**TASK DETAILS**
Restate only the tail of the data below, starting at the line that contains "Party Weekend (784, 79)" and including the last line, word for word.

**EXERCISE INPUTS**
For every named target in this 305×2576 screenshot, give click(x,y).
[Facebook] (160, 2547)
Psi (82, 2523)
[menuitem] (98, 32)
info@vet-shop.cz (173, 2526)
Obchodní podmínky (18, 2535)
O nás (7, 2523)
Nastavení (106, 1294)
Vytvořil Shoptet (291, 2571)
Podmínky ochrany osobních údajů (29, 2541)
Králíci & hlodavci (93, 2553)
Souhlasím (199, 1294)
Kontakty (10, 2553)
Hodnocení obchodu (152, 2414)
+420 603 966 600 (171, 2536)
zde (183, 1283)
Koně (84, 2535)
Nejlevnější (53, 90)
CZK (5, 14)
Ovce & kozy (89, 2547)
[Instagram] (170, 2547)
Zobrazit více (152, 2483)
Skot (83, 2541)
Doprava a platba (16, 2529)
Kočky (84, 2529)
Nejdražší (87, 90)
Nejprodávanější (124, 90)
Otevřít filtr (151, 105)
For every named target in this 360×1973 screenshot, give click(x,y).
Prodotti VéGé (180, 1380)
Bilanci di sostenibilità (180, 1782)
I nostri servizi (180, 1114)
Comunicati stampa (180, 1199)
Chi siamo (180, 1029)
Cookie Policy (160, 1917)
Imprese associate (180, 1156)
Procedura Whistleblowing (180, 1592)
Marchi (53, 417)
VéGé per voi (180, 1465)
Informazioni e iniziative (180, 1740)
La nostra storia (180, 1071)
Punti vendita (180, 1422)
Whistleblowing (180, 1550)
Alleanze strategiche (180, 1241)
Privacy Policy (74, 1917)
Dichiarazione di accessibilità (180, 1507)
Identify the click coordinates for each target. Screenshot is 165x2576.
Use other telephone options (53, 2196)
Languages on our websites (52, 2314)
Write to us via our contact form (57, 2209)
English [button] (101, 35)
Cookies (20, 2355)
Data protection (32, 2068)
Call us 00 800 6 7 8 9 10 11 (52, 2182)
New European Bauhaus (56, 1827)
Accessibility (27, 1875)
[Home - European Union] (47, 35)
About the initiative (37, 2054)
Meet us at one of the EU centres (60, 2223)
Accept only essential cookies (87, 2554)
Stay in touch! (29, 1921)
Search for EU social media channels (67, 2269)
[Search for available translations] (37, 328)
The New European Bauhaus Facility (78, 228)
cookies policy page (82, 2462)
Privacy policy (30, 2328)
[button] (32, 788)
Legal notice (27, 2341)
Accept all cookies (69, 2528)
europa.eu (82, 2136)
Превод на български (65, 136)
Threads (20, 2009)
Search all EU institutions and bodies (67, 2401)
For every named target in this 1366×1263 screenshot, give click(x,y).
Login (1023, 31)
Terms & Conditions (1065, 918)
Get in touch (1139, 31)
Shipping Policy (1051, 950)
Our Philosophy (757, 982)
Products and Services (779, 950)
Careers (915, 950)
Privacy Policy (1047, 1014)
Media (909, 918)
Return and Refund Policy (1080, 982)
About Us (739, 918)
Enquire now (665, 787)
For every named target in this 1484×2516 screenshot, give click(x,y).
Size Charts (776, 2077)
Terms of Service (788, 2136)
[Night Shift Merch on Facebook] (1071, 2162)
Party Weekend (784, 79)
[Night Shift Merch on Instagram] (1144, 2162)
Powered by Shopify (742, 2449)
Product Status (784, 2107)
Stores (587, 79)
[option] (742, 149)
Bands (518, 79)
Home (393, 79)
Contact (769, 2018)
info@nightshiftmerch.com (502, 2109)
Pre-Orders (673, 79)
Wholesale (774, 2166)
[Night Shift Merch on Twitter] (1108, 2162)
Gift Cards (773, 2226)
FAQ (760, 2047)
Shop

**FINAL ANSWER**
Party Weekend (784, 79)
[Night Shift Merch on Instagram] (1144, 2162)
Powered by Shopify (742, 2449)
Product Status (784, 2107)
Stores (587, 79)
[option] (742, 149)
Bands (518, 79)
Home (393, 79)
Contact (769, 2018)
info@nightshiftmerch.com (502, 2109)
Pre-Orders (673, 79)
Wholesale (774, 2166)
[Night Shift Merch on Twitter] (1108, 2162)
Gift Cards (773, 2226)
FAQ (760, 2047)
Shop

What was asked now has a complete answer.